• [OBJECTIVE] Output the lines of the material as a numbered list, skipping blank lines and omitting the pictures.

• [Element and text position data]
"""
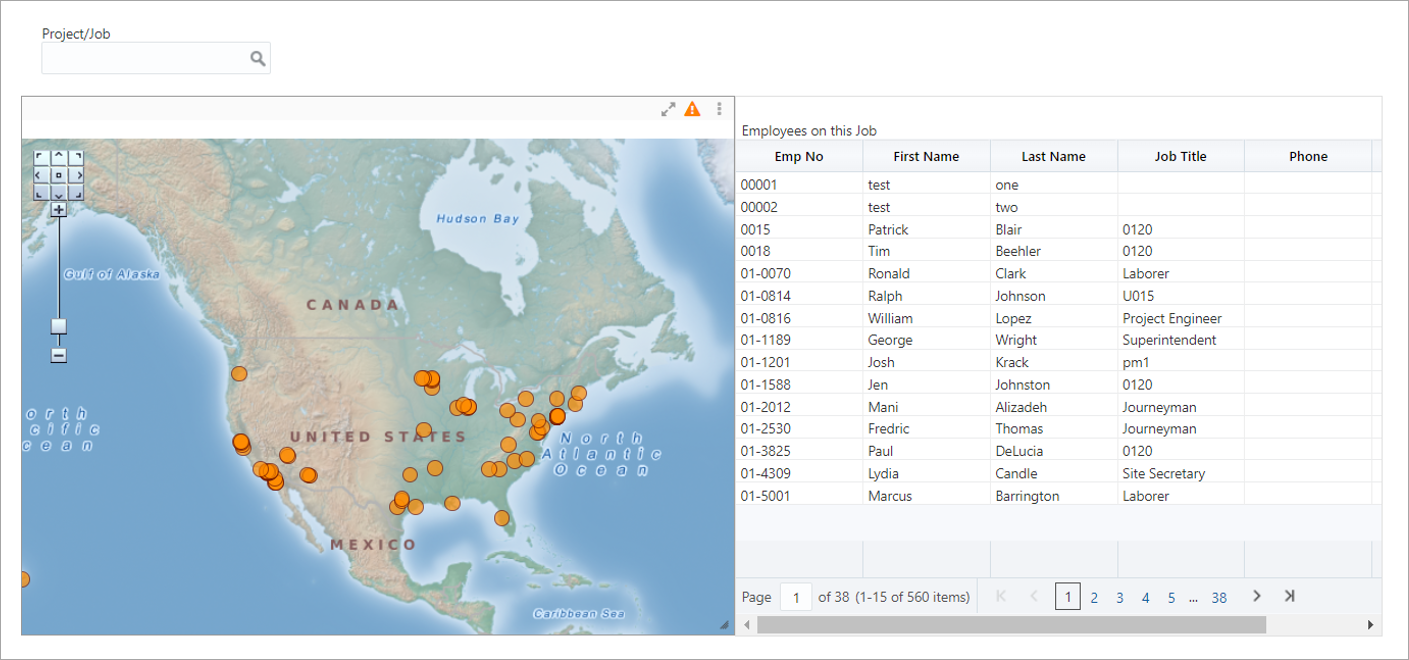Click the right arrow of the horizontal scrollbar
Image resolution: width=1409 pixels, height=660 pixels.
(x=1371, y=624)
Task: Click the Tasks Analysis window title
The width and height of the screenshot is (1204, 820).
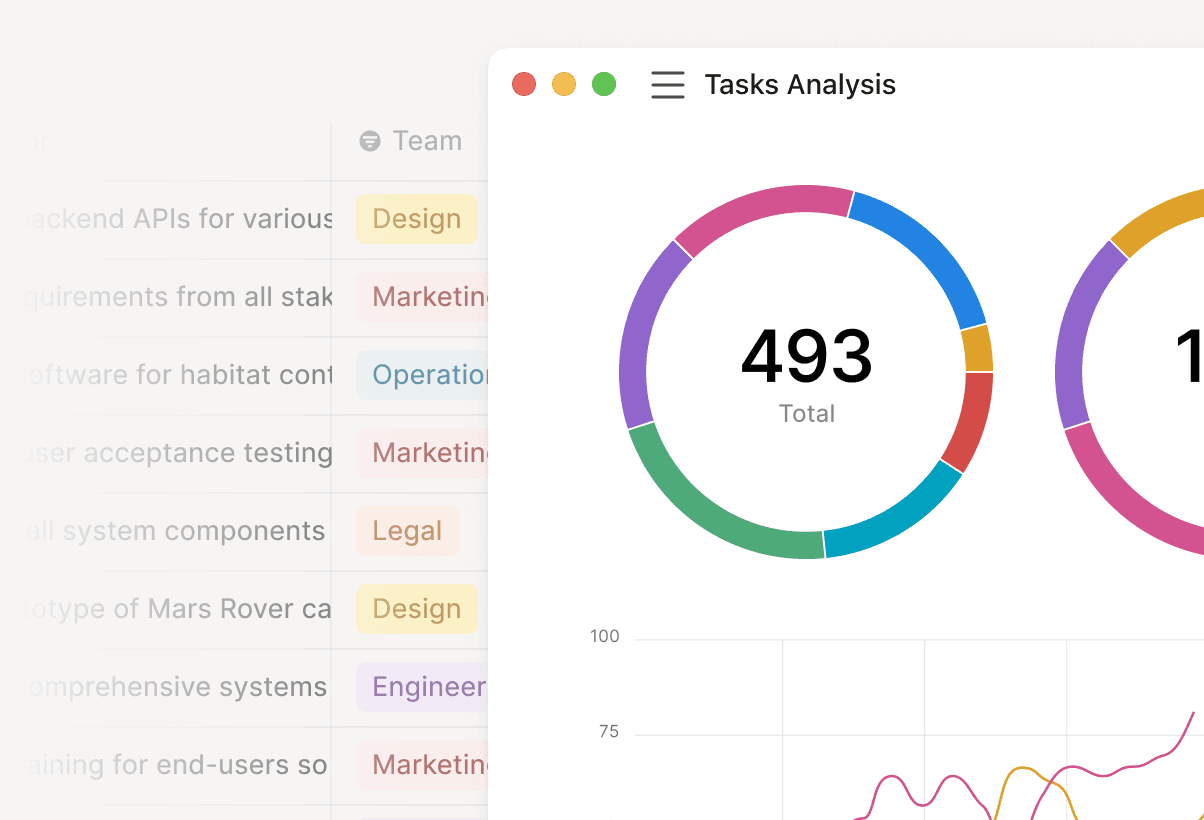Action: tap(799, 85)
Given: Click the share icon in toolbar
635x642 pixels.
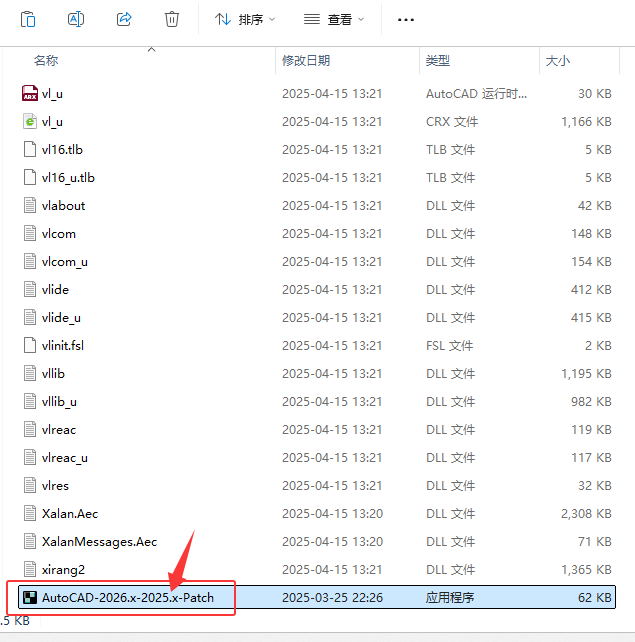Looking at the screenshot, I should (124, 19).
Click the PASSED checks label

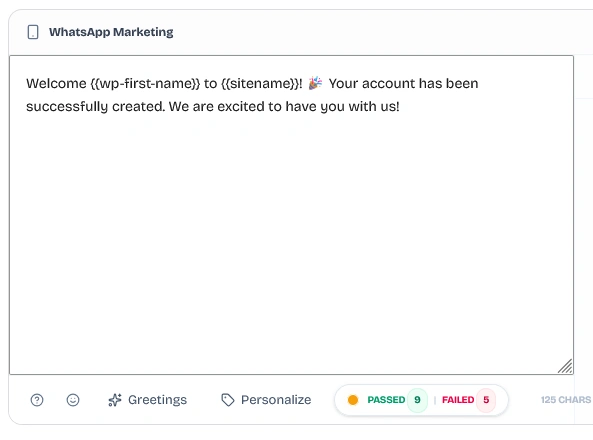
"""
• [FINAL RESULT]
1. Click the right arrow of the horizontal scrollbar
2. Image resolution: width=1409 pixels, height=660 pixels.
3. (x=1371, y=624)
4. Task: Click the Tasks Analysis window title
5. The width and height of the screenshot is (1204, 820).
6. Action: tap(799, 85)
7. Given: Click the share icon in toolbar
8. 635x642 pixels.
9. Looking at the screenshot, I should (124, 19).
10. Click the PASSED checks label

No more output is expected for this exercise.